The caller for Saturday’s dance will be Lynn Ackerson, one of California’s most popular dance callers. She is renowned for her ability to bring dancers of all experience levels together for a fun evening of dancing.
Of course, one of the major attractions of Contra dancing is the music, which is usually drawn from the Scots and Irish traditions. Saturday’s band, Stump Tail Dog, is unusual in that much of their music is original, although written in the traditional style. The two members of Stump Tail Dog are Dan Engle on fiddle and mandolin and Ray Frank on guitar. Engle has been playing fiddle since the late 1970s and has played for dances for 25 years. Frank is a classically trained guitarist (he studied with Andres Segovia) and has played guitar for over 50 years. He also teaches guitar and has recently worked as guitarist and arranger on recordings by several local bands.
The duo has been playing together since 1992, at which time they were a quartet playing traditional Irish music. However, their bassist was unable to play more than one show a month and their drummer left to pursue other work so Engle and Frank carried on as a duo. The name Stump Tail Dog comes from a traditional American fiddle tune that they used to play. “It’s not really that much to listen to,” said Engle, “but we liked the name so that was that.”

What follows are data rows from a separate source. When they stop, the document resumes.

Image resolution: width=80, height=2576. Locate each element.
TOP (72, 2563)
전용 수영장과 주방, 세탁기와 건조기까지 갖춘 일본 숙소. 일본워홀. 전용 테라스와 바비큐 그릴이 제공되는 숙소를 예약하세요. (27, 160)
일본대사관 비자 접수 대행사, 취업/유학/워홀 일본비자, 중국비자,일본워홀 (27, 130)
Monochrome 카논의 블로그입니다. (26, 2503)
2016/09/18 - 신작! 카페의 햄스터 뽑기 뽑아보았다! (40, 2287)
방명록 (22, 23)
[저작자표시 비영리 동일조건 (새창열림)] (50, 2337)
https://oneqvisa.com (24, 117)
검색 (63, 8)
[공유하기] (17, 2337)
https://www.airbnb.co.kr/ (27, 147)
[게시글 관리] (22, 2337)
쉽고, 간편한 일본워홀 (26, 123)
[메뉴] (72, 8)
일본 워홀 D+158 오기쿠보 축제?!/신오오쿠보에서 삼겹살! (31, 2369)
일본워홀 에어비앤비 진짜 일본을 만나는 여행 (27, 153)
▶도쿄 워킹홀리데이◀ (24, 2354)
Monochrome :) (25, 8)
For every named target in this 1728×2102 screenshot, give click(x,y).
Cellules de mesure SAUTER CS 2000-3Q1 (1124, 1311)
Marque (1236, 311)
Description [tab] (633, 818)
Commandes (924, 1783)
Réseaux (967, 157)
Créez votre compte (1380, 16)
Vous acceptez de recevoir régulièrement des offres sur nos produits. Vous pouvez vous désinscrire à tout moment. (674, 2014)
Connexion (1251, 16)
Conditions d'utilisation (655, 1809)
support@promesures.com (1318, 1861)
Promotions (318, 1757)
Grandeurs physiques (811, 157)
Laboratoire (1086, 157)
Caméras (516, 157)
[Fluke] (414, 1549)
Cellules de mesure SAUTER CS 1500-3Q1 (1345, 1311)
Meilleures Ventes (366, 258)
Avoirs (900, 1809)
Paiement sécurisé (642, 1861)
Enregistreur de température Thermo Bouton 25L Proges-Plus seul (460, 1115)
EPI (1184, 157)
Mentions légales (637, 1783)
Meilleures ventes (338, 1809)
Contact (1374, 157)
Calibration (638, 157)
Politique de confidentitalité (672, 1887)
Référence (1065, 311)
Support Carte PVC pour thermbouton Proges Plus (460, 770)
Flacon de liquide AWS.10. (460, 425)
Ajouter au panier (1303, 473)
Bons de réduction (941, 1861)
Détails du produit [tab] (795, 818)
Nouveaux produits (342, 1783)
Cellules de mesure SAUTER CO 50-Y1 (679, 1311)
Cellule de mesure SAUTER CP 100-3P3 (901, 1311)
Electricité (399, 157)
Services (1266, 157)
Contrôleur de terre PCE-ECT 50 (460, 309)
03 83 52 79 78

Stump Tail Dog usually plays at around four Contra dances per month, and the duo travels all over California to play at dances and festivals as well as performing at some out-of-state engagements. “We love what we do,” said Engle. “We put out all of our energy in the music and it speaks to the dancers’ feet. Then they dance and their energy feeds back in to us and it just makes for a great atmosphere, a great time.”
If you’d like to try Contra dancing yourself this Saturday but feel like a nervous newcomer, there is a brief beginners’ orientation session at 7:15 pm before the dance proper begins at 7:30. There is no need to bring a partner. Casual, light clothing and flat, soft-soled shoes are recommended.